The bulk-boundary correspondence is a relation between the bulk properties of a material, by which I mean how a large chunk of it behaves overall, and the possible existence of special particles that on the surface. In fact it says under certain conditions they must exist on the surface, no matter what you do to the surface. To understand how this might work let us consider a simpler system than the one we will turn to shortly. The system we will consider is known to exhibit what is called the quantum Hall effect. Let us imagine we have a two dimensional material in which some of the electrons are free to move around. If we apply a magnetic field perpendicular to the material, then the electrons want to form ‘cyclotron orbits’ around the direction of the field. This is just part of the strange way that charged particles and magnetic fields interact, see figure 1. The size of the radius of the orbit depends on the strength of the magnetic field, and in a material it will also depend on the material properties. Going back to our two dimensional material we have not one, but many electrons moving around in the magnetic field. They will try and set up motion that we can think of as being like in figure 2, with all of them circling around in little orbits. The actual size of the orbits will depend on the strength of the magnetic field, the material parameters, and so on.

Figure 1: An electron in a magnetic field. The field should be understood as uniform in space and everywhere pointing up.

The Hall effect, named after Edwin Hall who discovered it in 1879, is the phenomenon where a applying a voltage drop across such a sample causes a current in a perpendicular direction, see figure 2. As the electrons are now moving preferentially along the direction fo the dashed blue arrow, as opposed to the opposite direction, they tend to be turned more to their left, than to their right. This causes us a current across the sample. The quantum Hall effect, is the quantum analogue of this and in typical quantum style the current becomes quantised into discrete plateaus. In fact there are many other Hall effects too, but we shall leave this here for now, awaiting another time.

Figure 2: Many electrons in a two dimensional material in a magnetic field. The field should be understood as uniform in space and everywhere pointing, in this case, down. The blue arrows show the direction in which electrons will travel when a voltage drop is introduced along the direction of the dashed blue arrow.

Now we can ask what happens at the edges of such a set/up, see figure 3. In this case as the electrons cannot complete the circular orbits they are forced into moving along the edge as shown by the green patch in figure 3. This is what is known as “the bulk boundary correspondence”, i.e. the properties of the bulk of the material tell us something very specific about what will happen at the edge. Not only that but it doesn’t depend at all on the details of the edge! The edge can be as disordered and as messy as possible and the path of the electron will still follow it. This is not confined to the type of system we show here, but happens in several wide classes of materials. The two we are interested in are called topological insulators and topological superconductors. Let’s leave that for next time though…

Figure 3: Looking down on the sample of a two dimensional material in a magnetic field, which is shown in figure 2. The Blue region is the edge of the material.

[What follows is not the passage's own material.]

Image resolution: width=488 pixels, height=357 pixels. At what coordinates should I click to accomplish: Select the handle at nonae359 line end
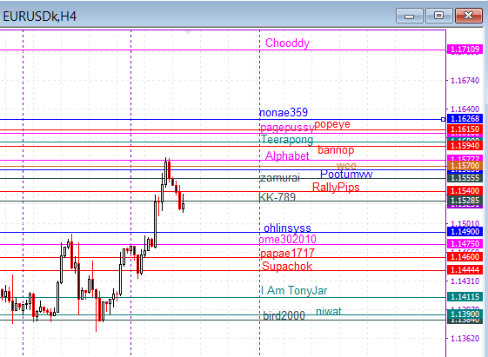(x=443, y=119)

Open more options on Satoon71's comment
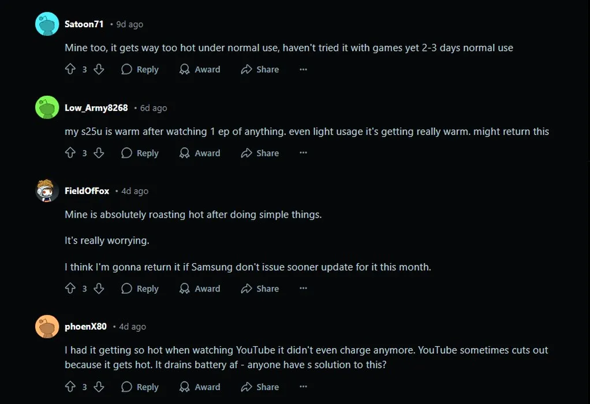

And the green shows the path an electron must take along the edge where it cannot complete the circular orbits.

First there are several simplifications in this picture which I think it is worth mentioning. Note that in a real system the electrons are not localised at particular points and going round these orbits exactly as pictured. Rather they are expended throughout the material, but can be thought of as something like a combination of many of the little orbits we show here. This is related to the fact that for an electron in a crystal the electron will not be confined to a particular place somewhere, but will rather be spread out throughout the entire crystal. It will however have a specific momentum, this is of course related to the fact that no particle can simultaneously have a well defined position and momentum in quantum mechanics. One of the consequences of which is the famous Heisenberg uncertainty principle. This means that looking at pictures in of how things stand in real physical space is not always the best way, and in fact in this field one uses what is called reciprocal space. Instead of asking where everything is, we ask instead what its momentum is. This can take some getting used to, but once one has got used to it then it becomes a very powerful aid in tackling many problems. The reason why it is so useful is also fascinating, but alas this will also have to wait! In most topological insulators and superconductors it is not really a magnetic field which is causing such orbits either, rather they arise out of more complicated physics, but this picture serves as a very useful introduction to these ideas.